Juan Diego was a Christian convert, and he believed the lady was what she said she was: Santa Maria de Guadalupe. He didn’t know that Guadalupe was a Mid-Eastern name that meant river of light, and it went with her Mid-Eastern garb, unsuitable for the Mexican winter. His heart went out to her in her barefoot beauty.
The bishop was a Franciscan, not given to pompous finery, but he did keep Juan waiting. He and his thirty odd Franciscan missionaries were at a loss of what to do with about six million Aztecs who had survived a smallpox plague and were confused about how to react to their reckless Spanish oppressors. The missionaries spoke almost no Aztec, but then, Juan showed the bishop the roses.

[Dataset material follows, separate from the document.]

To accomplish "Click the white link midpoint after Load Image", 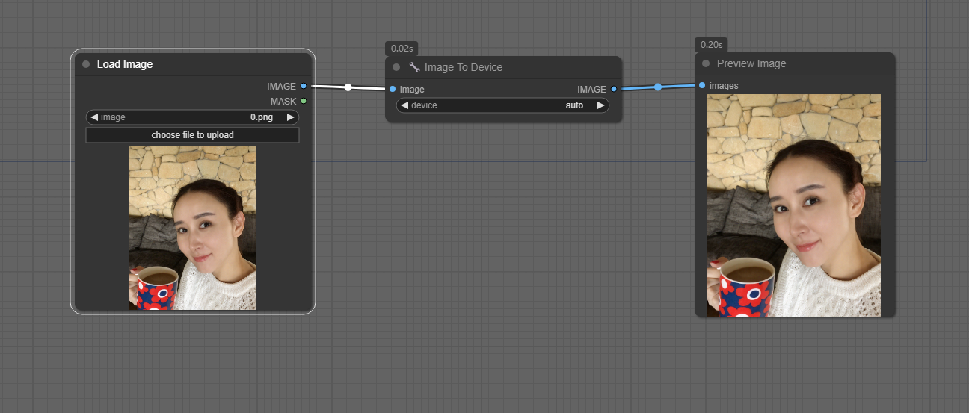I will [348, 87].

They spilled out of the tilma, and lo! there beneath them was a painting of the Virgin of Guadalupe, painted right on the cloth of the tilma. It survives to this day, four hundred years later. The bishop was stunned. Juan was no artist. The bishop had the chapel built, not a chapel, but a church, and within nine years, his Franciscan friars had baptized those six million Aztecs into the faith.
Mary speaks only twice in the New Testament: the second time, at the marriage feast of Cana, she says of Christ, “Do whatever he tells you.”